In case you missed post #1 check it out here, however this post is about Google location history. On the 19th June I gave a short talk on the Quantified Self and the iterative process by which I explore the data I collect and improve the way in which I handle it. In the talk I showed in 5 minutes how you could get hold of the location data that Google has in a JSON format and then very quickly visualise it in Tableau. This blog post will summarise the steps you need to take and what you need to do in Tableau. Since version 10.1 of Tableau, the addition of son support has meant that there is a world of data now readily available to analyse in minutes using tableau.
Step 1: Request your data
Download your data from Google. You can visit that link and request your Google data. In this post I’m only focussing on location history but you can grab more if you like.
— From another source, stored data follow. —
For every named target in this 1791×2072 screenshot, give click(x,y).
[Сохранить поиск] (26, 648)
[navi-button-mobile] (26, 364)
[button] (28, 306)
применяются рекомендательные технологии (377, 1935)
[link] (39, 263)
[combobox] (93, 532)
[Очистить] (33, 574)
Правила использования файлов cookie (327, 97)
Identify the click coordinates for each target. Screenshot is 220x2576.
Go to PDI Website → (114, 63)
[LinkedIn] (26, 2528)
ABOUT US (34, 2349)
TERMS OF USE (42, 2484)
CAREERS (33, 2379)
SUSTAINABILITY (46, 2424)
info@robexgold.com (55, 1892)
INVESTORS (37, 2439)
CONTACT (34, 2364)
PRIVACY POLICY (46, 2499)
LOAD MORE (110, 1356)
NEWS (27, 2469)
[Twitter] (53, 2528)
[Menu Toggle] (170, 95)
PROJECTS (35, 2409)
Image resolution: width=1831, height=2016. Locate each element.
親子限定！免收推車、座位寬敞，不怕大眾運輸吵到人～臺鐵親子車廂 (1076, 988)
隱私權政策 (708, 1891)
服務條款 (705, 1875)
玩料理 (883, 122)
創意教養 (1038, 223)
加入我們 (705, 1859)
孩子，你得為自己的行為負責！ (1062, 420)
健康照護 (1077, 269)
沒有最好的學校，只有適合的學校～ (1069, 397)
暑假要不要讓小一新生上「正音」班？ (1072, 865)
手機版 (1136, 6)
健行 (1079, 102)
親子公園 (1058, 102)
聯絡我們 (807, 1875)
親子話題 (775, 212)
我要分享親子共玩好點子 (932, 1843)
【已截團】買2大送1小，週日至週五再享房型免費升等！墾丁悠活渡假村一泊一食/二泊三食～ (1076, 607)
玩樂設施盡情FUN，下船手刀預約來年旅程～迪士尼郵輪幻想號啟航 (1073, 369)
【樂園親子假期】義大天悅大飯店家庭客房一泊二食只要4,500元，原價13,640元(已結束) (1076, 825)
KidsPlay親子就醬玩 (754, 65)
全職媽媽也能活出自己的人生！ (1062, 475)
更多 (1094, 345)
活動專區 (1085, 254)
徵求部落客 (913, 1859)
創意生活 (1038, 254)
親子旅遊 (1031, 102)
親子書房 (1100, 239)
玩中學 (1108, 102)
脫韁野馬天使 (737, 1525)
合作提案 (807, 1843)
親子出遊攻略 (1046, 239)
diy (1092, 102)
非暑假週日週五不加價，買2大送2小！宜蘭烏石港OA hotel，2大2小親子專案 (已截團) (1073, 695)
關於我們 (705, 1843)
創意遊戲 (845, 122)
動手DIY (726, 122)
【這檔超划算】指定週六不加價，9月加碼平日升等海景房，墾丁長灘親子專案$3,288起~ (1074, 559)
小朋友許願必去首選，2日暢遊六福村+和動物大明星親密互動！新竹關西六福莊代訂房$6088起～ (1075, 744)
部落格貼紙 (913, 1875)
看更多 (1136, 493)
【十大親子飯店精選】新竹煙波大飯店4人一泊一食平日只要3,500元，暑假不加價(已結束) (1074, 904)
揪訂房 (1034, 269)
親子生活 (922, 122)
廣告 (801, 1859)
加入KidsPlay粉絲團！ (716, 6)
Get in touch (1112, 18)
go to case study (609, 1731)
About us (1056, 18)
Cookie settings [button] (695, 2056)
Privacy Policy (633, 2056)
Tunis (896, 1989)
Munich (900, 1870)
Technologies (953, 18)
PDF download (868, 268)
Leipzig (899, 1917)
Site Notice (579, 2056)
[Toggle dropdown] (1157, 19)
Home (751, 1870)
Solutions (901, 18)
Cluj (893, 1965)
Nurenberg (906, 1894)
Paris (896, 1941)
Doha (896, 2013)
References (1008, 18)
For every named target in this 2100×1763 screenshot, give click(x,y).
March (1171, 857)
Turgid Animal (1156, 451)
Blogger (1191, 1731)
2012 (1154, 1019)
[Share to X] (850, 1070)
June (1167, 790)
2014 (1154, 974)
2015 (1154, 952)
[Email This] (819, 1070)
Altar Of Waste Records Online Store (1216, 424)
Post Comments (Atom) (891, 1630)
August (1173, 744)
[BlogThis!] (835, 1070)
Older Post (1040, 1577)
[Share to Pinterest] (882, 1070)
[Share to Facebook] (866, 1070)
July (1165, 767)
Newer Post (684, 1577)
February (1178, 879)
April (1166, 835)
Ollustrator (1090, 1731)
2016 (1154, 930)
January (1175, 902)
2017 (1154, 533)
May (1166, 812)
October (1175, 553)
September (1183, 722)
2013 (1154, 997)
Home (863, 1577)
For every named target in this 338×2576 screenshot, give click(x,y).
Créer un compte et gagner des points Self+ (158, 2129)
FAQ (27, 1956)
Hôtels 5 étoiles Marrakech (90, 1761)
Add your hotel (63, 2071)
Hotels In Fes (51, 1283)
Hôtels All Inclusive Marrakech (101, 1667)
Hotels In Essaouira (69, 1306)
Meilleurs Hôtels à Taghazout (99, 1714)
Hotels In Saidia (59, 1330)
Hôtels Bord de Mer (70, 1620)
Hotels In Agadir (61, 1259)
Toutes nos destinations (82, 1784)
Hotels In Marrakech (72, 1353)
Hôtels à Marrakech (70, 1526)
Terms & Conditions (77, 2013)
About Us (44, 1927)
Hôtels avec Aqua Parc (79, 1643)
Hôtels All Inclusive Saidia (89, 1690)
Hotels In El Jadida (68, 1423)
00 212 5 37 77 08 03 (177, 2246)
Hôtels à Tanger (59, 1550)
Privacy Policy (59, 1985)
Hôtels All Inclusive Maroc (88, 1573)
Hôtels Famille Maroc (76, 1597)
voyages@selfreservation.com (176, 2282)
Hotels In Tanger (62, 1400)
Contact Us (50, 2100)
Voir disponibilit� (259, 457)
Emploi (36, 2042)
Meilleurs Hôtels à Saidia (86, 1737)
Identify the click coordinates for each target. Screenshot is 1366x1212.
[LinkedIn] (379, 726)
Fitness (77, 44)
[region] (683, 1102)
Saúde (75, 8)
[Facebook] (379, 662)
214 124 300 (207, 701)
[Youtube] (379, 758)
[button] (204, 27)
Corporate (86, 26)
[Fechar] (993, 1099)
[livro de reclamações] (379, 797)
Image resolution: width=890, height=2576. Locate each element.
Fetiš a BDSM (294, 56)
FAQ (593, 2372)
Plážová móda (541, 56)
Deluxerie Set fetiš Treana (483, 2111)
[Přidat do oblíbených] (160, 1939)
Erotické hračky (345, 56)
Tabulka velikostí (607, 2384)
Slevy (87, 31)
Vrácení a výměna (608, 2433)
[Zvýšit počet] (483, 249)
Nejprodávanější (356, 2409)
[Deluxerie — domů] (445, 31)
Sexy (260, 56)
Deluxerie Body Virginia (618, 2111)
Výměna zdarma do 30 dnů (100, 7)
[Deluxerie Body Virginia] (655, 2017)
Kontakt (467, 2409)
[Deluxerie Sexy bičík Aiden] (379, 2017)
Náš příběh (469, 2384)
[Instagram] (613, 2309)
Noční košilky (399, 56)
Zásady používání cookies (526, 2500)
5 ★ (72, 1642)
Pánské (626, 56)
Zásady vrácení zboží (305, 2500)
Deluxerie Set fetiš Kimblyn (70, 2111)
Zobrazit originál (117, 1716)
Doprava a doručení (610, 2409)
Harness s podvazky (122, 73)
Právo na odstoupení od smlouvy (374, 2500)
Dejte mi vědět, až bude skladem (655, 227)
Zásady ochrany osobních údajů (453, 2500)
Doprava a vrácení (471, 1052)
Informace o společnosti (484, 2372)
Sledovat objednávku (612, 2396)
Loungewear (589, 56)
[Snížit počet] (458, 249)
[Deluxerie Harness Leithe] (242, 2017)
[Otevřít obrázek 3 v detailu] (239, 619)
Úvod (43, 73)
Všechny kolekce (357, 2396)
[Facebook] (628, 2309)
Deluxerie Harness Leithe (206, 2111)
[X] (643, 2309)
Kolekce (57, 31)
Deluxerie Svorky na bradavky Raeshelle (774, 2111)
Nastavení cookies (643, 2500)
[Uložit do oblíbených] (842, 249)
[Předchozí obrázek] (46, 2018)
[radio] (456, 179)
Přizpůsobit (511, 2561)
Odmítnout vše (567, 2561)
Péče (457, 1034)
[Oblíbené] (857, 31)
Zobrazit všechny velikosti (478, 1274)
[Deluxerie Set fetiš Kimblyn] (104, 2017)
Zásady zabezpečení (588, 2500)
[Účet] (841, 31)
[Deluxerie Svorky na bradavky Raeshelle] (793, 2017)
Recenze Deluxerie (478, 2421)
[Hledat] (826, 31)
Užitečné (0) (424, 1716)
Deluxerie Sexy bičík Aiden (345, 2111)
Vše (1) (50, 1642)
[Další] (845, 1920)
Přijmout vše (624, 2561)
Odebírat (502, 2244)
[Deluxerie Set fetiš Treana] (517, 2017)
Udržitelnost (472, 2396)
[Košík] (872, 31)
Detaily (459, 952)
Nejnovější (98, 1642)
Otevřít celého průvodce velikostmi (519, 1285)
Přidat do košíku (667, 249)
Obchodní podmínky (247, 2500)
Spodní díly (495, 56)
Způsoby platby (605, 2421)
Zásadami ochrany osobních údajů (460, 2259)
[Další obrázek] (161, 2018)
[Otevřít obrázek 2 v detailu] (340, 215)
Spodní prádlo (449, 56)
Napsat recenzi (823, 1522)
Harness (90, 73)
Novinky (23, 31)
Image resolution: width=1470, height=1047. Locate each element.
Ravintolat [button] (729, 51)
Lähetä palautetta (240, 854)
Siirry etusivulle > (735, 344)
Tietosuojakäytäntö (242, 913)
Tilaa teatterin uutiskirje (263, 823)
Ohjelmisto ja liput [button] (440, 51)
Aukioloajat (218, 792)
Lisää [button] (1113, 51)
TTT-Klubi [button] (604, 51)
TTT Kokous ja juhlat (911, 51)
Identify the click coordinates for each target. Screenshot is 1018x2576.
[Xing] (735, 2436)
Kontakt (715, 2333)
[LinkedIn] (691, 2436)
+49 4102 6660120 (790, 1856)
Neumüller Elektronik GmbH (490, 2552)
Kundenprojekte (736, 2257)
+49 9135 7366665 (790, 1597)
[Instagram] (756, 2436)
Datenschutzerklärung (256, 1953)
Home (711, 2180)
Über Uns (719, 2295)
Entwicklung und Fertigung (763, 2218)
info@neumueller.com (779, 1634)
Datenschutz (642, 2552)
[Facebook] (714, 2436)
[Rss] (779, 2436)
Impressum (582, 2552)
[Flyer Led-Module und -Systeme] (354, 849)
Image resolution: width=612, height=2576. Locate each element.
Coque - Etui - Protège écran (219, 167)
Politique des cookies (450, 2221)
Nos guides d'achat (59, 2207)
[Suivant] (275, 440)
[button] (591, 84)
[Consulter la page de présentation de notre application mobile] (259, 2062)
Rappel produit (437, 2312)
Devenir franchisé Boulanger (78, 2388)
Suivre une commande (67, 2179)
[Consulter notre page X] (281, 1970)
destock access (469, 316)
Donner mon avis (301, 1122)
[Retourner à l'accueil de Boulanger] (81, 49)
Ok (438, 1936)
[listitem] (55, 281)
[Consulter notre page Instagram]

Be warned downloading everything can generate a monster sized set of files as it will include copies of files from google drive, photos and videos form google photos and your tube along with reams of metadata that can easily go into the millions of rows.
Step 2: Get your data
Once you have your download from Google and in it, your location history, inspect the size. Tableau has a limitation with JSON files where it can’t open extremely large JSON files, hoping this gets ironed out as if you get this error, you’ll need to convert you JSON into maybe a CSV or parse it with another tool. Here’s a link mot my Alteryx workflow that parses the location history (it takes a while to run). In my case, the file is 80mb so we can proceed. Place the JSON file in a suitable location and fire up Tableau.
Step 3: Connect to JSON
No its over to Tableau. Fire up tableau and select JSON as the data source and locate the JSON file. Once selected, Tableau will show you the schema within the JSON file. Select the first two sections of the heirachy. Later on Tableau recognise new elements within the schema and offer you the choice to bring those in. Look out for the exclamation mark next to the data source and follow the instructions to bring in the new fields.
Step 4: Lets Viz
Once connected, we can see we have mapping data, but before we can use the latitude and longitude, we need to adapt them as they are stored as whole numbers. To fix this we divide them by 10,000,000 as in the calculation below. Once done, a few clicks and we have a map.
Step 5: Design tweaks
Once you’re done, tweak the map. I like to use a dark map and make the points white, the contrast tells a story and white space in this design brings your location history to life. Its also great if you want to play around with transparency to try and figure out where you’re spending the most time.